Just remember - we'll get out of this the same way we got out of it the last time.

We'll do it just as soon as enough folks realize last time wasn't resolved peacefully.

[–] TubularTittyFrog@lemmy.world 6 points 10 hours ago (1 children)

you mean we'll have an economic collapse followed by a world war?

[–] WorldsDumbestMan@lemmy.today 5 points 6 hours ago

You are acting as if you are not already having that.

[–] backalleycoyote@lemmy.today 27 points 19 hours ago

Ask McKinley how tariffs, imperialism, and abiding insurrection worked out for him.

[–] 6stringringer@lemmy.zip 9 points 16 hours ago* (last edited 16 hours ago) (2 children)

The saddest thing, and excuse me if I’m sounding blunt or flippant. But as I shake my head, what low levels of ok’ness so many American people have been conditioned & duped into believing that “as long as I’m not bothered” then it’s all good mentality. Given the current & recent optics, gas prices are getting some a little worked up about stuff.

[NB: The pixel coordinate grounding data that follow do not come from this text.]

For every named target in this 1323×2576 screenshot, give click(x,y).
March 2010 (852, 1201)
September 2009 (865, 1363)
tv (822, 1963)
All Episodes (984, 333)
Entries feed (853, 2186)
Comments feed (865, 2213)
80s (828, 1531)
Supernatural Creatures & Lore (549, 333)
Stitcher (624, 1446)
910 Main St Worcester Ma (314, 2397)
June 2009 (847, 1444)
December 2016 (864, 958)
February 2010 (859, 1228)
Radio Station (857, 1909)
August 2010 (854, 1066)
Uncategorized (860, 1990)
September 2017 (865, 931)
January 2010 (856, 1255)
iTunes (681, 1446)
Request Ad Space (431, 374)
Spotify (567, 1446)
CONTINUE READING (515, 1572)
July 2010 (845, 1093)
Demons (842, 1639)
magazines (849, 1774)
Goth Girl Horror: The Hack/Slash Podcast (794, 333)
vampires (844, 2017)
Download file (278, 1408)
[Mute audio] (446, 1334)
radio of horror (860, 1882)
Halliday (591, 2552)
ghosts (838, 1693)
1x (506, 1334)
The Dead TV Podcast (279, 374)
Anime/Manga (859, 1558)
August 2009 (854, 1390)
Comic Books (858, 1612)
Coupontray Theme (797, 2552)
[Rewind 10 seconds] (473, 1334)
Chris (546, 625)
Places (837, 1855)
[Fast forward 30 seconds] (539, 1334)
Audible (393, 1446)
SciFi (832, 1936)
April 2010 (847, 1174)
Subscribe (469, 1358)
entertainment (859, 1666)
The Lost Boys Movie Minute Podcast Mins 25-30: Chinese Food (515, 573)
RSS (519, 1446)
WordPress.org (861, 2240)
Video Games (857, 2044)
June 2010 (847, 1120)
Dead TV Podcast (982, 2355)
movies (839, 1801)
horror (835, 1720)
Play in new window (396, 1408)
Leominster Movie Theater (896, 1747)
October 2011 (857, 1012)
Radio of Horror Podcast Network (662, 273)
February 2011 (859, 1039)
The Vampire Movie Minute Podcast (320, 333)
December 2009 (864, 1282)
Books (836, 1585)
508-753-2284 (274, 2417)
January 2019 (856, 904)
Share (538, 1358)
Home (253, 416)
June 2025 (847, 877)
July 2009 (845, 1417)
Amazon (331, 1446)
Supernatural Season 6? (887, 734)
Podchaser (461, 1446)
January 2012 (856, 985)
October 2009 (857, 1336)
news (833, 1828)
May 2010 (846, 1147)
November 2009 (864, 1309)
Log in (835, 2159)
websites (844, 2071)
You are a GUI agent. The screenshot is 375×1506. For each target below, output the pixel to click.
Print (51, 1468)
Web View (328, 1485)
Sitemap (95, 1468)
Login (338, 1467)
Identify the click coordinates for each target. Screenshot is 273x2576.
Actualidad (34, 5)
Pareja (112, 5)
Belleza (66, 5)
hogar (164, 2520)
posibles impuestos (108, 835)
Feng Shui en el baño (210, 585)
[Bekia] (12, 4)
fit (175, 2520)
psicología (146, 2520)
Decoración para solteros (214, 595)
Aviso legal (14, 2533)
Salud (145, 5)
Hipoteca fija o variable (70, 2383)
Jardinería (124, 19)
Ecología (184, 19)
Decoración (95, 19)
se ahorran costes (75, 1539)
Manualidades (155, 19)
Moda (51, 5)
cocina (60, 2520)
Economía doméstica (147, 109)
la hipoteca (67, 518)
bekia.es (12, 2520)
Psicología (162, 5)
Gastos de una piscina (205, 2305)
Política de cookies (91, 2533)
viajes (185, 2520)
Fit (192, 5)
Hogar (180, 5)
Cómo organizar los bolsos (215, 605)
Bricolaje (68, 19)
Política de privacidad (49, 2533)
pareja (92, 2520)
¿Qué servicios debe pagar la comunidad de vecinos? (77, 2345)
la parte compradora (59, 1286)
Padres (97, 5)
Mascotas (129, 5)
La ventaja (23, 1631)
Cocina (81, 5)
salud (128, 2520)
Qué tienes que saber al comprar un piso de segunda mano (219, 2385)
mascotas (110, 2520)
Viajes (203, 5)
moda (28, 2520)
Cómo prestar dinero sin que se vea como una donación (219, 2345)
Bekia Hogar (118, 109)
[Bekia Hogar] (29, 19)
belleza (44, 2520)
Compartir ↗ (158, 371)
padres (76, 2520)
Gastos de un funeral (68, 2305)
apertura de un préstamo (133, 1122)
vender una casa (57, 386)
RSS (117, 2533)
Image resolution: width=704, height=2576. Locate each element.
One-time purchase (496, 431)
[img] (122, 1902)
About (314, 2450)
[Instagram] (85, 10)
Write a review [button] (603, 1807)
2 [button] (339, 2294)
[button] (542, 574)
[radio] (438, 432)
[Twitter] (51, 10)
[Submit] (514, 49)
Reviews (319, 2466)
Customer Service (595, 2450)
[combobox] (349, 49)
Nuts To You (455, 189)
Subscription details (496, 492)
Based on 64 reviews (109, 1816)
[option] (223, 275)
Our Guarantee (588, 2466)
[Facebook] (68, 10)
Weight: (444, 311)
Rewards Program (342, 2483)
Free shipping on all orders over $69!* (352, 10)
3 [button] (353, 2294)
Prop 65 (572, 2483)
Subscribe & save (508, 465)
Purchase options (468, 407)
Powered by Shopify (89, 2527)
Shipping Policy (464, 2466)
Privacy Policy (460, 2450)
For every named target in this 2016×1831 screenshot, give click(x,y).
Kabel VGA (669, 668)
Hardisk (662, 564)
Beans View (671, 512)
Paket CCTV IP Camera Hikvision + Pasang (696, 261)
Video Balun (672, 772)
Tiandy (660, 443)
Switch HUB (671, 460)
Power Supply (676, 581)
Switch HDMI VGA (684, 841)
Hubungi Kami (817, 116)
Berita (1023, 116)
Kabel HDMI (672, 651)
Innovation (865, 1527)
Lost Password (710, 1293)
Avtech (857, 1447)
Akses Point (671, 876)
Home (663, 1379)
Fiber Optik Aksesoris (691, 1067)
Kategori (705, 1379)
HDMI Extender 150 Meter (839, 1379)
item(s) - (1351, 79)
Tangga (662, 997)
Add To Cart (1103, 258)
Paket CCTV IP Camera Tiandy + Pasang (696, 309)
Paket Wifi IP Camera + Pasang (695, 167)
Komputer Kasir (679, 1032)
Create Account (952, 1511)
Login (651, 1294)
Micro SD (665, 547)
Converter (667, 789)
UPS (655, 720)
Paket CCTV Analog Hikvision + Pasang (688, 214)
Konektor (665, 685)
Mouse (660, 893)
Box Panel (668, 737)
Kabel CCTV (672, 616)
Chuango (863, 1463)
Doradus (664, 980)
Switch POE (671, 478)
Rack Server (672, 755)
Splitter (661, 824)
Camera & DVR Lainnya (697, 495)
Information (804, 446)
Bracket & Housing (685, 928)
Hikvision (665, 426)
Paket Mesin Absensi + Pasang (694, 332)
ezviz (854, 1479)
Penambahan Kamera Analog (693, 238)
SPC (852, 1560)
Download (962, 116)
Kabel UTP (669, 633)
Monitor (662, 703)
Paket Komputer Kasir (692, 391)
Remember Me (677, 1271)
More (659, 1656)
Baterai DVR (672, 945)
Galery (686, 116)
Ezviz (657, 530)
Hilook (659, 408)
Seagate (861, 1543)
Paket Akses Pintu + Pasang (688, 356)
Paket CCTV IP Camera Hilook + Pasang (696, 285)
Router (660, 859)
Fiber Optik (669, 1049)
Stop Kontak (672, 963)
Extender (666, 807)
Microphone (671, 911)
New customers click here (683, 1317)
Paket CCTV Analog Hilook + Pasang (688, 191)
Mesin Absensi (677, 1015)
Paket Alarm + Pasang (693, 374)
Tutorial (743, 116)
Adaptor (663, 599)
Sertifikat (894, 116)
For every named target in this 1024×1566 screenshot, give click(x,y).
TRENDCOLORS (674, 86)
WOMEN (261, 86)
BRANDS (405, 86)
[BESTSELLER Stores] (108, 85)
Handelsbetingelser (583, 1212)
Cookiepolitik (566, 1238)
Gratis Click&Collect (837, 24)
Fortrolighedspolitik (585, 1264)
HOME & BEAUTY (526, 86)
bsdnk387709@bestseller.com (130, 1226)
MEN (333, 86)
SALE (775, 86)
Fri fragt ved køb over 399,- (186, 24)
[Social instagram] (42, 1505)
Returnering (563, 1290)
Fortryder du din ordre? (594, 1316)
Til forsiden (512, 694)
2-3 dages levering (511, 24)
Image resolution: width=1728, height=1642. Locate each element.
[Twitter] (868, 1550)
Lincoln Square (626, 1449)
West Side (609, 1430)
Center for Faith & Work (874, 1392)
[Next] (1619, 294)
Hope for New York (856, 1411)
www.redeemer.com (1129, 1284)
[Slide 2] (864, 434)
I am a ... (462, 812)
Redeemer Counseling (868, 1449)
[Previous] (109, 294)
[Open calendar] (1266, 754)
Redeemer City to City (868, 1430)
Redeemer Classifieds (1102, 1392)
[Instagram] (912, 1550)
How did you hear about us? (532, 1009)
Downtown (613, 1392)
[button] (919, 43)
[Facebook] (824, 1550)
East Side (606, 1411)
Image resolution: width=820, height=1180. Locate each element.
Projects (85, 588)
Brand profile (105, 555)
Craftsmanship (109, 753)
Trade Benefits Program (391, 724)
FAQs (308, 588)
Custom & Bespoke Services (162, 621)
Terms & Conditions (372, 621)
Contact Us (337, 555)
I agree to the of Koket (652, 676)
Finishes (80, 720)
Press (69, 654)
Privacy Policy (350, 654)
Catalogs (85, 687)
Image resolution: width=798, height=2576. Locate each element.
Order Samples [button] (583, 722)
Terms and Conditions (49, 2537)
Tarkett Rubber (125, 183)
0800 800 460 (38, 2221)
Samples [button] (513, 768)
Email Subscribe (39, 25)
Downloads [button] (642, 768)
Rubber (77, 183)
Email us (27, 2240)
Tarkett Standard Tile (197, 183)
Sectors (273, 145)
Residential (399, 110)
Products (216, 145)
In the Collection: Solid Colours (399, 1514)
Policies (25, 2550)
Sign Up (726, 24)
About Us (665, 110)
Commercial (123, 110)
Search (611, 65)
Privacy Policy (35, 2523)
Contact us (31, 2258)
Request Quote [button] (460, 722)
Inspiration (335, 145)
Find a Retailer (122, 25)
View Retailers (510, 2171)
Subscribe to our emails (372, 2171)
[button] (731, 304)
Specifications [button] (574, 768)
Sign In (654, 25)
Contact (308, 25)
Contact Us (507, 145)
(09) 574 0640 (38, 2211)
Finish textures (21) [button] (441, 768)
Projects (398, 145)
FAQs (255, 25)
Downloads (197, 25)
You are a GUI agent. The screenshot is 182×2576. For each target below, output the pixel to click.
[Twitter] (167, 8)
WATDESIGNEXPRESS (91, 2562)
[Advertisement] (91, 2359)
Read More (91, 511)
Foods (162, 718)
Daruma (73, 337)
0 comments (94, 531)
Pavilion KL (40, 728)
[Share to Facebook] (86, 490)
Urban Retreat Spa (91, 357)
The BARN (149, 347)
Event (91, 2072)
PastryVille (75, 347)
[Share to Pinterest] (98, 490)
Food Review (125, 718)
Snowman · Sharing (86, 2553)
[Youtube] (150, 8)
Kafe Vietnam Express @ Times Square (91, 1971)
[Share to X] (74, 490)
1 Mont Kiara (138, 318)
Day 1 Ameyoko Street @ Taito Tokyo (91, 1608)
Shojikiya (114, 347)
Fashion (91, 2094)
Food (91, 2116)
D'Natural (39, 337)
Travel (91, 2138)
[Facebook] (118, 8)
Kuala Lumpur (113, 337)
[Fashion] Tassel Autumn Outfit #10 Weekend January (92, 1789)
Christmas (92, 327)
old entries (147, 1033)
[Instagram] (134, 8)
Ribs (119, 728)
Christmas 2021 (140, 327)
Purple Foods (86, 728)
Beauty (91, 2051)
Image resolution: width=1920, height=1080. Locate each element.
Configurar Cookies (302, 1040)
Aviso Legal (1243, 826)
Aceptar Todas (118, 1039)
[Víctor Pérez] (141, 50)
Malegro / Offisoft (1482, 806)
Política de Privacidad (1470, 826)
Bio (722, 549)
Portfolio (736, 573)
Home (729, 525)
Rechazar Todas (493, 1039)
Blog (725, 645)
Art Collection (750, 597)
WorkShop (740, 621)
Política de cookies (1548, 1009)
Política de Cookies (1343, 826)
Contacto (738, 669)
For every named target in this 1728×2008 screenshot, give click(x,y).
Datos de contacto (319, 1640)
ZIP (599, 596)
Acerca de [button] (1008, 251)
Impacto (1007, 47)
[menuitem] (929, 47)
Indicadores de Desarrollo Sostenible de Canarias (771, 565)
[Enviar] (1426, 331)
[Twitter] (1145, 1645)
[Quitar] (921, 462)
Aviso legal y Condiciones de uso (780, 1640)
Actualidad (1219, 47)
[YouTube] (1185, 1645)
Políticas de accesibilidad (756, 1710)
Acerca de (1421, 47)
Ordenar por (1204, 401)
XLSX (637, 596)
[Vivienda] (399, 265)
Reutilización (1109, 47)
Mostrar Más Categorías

But sadly I digress.

[–] anomnom@sh.itjust.works 6 points 10 hours ago

I think that might be the human condition in general, and why huge problems like climate change and economic collapse keep happening (almost) everywhere.

[–] TubularTittyFrog@lemmy.world 3 points 10 hours ago* (last edited 10 hours ago)

they don't know it's happening.

and they have no ability to do anything about it. how exactly is your average working person going to change gas prices? best they can do is try to drive less.

[–] SarahValentine@lemmy.blahaj.zone 1 points 18 hours ago (4 children)

If last time's violence was so great, why did we still get this time? And every other time before that where violence bought a reprieve during which evil was given every advantage to regain what it lost and more? It has never solved anything for longer than a generation, and even then deals were being made in secret to preserve the evil, by the very champions of "good".

[–] drsaxoncrawfish@lemmy.today 2 points 7 hours ago

There is no system you can set up that will not eventually become corrupt or compromised. Even the word "revolution" suggests its cyclical nature. It must periodically happen.

[–] greenskye@lemmy.zip 9 points 14 hours ago

No solution is permanent. And violence isn't technically the fix either.

The problem is you can't solve certain problems from within the broken system. It's possible to go outside the system but without violence but it's rare. The violence is what enables outside system fixes to be possible and those have been of varied quality.

It's not what we do when we're violent, it's what we do immediately afterwards that matters.

Nonviolence often just means you don't get to make any meaningful changes at all, because they aren't going to just let you vote them out of power and into to jail.

[–] CobraCommander@quokk.au 14 points 16 hours ago

Because people stopped doing violence and said “violence is wrong, we can resolve the system through the system” except the system was captured by the rulers.

[–] Wilco@lemmy.zip 5 points 15 hours ago (1 children)

Because people got tricked into thinking they could vote things better.

But first they got tricked into thinking violence would get them to that point. Both failed to Solve The Problem.